▶ _Dataset entries_

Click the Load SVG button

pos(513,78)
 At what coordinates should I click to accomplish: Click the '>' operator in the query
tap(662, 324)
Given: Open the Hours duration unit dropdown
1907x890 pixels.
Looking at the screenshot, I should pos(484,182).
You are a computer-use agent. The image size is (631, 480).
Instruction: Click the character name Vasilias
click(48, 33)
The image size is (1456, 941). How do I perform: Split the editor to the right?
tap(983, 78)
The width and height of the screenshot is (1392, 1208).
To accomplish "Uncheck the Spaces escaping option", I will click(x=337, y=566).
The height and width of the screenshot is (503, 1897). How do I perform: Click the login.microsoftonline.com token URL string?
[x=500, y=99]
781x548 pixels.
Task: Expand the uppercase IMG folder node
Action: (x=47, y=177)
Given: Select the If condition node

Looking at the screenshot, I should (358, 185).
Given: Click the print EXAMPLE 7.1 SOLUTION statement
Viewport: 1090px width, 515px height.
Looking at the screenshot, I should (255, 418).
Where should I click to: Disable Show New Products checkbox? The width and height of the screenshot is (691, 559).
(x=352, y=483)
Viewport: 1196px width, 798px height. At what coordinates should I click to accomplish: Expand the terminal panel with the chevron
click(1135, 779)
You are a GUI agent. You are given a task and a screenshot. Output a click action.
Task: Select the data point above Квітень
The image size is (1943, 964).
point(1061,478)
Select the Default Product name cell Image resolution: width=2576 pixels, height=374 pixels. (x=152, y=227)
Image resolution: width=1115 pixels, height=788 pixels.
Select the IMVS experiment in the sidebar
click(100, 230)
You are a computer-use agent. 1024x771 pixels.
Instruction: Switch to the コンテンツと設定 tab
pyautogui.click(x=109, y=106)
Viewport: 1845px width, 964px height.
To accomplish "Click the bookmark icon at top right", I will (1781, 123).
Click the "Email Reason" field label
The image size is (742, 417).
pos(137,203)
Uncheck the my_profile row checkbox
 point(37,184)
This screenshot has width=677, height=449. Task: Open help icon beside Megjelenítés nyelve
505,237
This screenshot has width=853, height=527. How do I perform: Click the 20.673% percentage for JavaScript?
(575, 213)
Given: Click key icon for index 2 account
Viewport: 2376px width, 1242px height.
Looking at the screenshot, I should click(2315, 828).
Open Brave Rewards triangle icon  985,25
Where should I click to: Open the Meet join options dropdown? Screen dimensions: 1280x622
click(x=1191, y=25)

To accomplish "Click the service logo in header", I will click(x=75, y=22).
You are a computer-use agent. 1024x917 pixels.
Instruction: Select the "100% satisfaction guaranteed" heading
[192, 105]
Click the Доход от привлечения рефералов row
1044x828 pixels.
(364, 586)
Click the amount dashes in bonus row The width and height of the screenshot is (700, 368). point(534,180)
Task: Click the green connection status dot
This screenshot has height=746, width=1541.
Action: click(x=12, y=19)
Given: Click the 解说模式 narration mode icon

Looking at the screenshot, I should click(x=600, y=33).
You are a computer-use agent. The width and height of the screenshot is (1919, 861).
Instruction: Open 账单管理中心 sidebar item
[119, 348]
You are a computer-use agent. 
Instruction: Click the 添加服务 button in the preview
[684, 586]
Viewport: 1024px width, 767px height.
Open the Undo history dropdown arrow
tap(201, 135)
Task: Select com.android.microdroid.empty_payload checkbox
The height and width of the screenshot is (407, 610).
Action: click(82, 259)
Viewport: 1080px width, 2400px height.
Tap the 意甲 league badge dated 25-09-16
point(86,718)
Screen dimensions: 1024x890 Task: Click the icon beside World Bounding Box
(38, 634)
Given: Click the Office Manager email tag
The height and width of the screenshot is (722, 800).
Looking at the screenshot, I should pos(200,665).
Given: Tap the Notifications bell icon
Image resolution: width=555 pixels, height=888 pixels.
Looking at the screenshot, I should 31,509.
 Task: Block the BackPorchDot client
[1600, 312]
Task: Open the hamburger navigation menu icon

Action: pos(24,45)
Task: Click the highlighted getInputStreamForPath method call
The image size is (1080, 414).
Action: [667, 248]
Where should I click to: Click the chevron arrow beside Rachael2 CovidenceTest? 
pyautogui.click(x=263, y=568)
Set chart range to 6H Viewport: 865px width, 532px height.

▶ _Activity_
Go through the data line by line and work out how many lines contain "will". Give only that number.

▶ _Response to this exercise_
3